REQUEST A. The debt collection text below lists details that collection letters must give about a debt. List each of those details.

___ SOURCE TEXT ___

Who Qualifies as a Debt Collector Under Washington Law?

Debt collection is regulated by the Washington collection agency law to protect debtors from aggressive collectors. Debt collectors are required to obtain a yearly license from the Washington State Department of Licensing (DOL) and post a bond before collecting debts. The definition of a debt collector under this law is similar to the definition of the Federal Fair Debt Collection Practices Act (FDCPA). However, the FDCPA does not apply to lenders seeking to recover unpaid debts on their own. State laws regulate abusive collection practices by original creditors.


How Do Debt Collectors Work?

An authorized debt collector must abide by the Washington collection agency laws while retrieving past-due debts. Debt collectors can contact you to retrieve unpaid debts through the following ways:

Send Letters

Licensed debt collection agencies will send letters to the address you gave your creditor. In case you’ve moved to another location, collection agencies can send letters or notices to your new address to collect a debt. When they send you letters, they’re required to give you the following details about your debt:

  • business name and address of the debt collector
  • name and account number of the original creditor
  • date of your last payment to the original creditor
  • a statement including the principal amount of the debt (including additional fees)

Phone Calls

Debt collectors will reach you through the contact number that you have provided to your creditor. A debt collector is only allowed to communicate with you (or your lawyer) or others liable for the debt. In case they can’t reach you by phone, they may call your employer or other people who may know how to contact you. Debt collectors can call you several times between 8:00 am until 9:00 pm (local time).  Any phone calls made outside this time frame are considered harassment.


Notify the Credit Bureaus of the Collection Account

A collection agency can immediately report your delinquent debt to credit bureaus upon receiving your account from the original creditor.


What is the Federal Fair Debt Collection Practices Act?

The FDCPA was implemented to protect the rights of borrowers by prohibiting deceptive, abusive, and illegal debt collection methods by a collection agency. Under this act, a collector must follow standard procedures when contacting a debtor. Debt collectors are obligated to identify themselves, state their purpose for contacting the debtor, provide the name and address of the original lender, and notify the debtor of the right to dispute the debt.


What are the Prohibited Collection Activities?

___ RECORDS ___

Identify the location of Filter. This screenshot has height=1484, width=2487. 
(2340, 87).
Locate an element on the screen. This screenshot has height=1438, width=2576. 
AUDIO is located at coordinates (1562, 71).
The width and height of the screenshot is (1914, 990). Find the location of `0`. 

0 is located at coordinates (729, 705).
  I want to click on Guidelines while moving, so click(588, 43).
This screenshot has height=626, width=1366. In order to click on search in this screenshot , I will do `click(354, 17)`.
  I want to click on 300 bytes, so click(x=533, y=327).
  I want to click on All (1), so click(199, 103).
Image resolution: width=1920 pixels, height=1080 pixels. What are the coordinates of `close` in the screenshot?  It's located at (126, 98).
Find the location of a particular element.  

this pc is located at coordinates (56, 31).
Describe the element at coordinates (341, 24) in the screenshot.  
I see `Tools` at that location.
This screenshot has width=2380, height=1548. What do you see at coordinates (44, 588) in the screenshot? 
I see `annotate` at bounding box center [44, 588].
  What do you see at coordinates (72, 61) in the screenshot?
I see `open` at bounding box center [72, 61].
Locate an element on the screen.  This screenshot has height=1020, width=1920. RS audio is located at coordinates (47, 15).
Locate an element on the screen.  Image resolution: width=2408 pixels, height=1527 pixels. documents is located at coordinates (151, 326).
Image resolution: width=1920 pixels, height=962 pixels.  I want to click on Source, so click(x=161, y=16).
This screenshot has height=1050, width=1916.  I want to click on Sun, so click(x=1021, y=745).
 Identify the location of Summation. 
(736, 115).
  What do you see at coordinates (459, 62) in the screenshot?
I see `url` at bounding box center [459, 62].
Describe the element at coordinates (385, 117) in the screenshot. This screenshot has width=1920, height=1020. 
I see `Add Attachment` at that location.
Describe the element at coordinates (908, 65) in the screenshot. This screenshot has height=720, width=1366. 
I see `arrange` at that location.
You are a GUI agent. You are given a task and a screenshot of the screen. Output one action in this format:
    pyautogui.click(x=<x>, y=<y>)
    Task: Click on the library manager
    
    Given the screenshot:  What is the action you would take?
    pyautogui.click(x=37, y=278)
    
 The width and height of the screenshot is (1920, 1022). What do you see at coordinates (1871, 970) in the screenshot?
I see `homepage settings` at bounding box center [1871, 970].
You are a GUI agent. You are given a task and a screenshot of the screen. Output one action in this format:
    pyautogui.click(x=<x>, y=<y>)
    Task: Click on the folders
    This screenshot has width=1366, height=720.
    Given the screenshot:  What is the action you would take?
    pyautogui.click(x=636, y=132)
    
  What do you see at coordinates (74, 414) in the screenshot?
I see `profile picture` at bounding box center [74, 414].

___

REQUEST B. Print the lines of the rows above exactly as they appear. Begin at the line that contains "Describe the element at coordinates (341, 24)" and stop after the line that contains "center [44, 588].".

CORRECT RESPONSE A.
- business name and address of the debt collector
- name and account number of the original creditor
- date of your last payment to the original creditor
- a statement including the principal amount of the debt (including additional fees)

CORRECT RESPONSE B.
Describe the element at coordinates (341, 24) in the screenshot.  
I see `Tools` at that location.
This screenshot has width=2380, height=1548. What do you see at coordinates (44, 588) in the screenshot? 
I see `annotate` at bounding box center [44, 588].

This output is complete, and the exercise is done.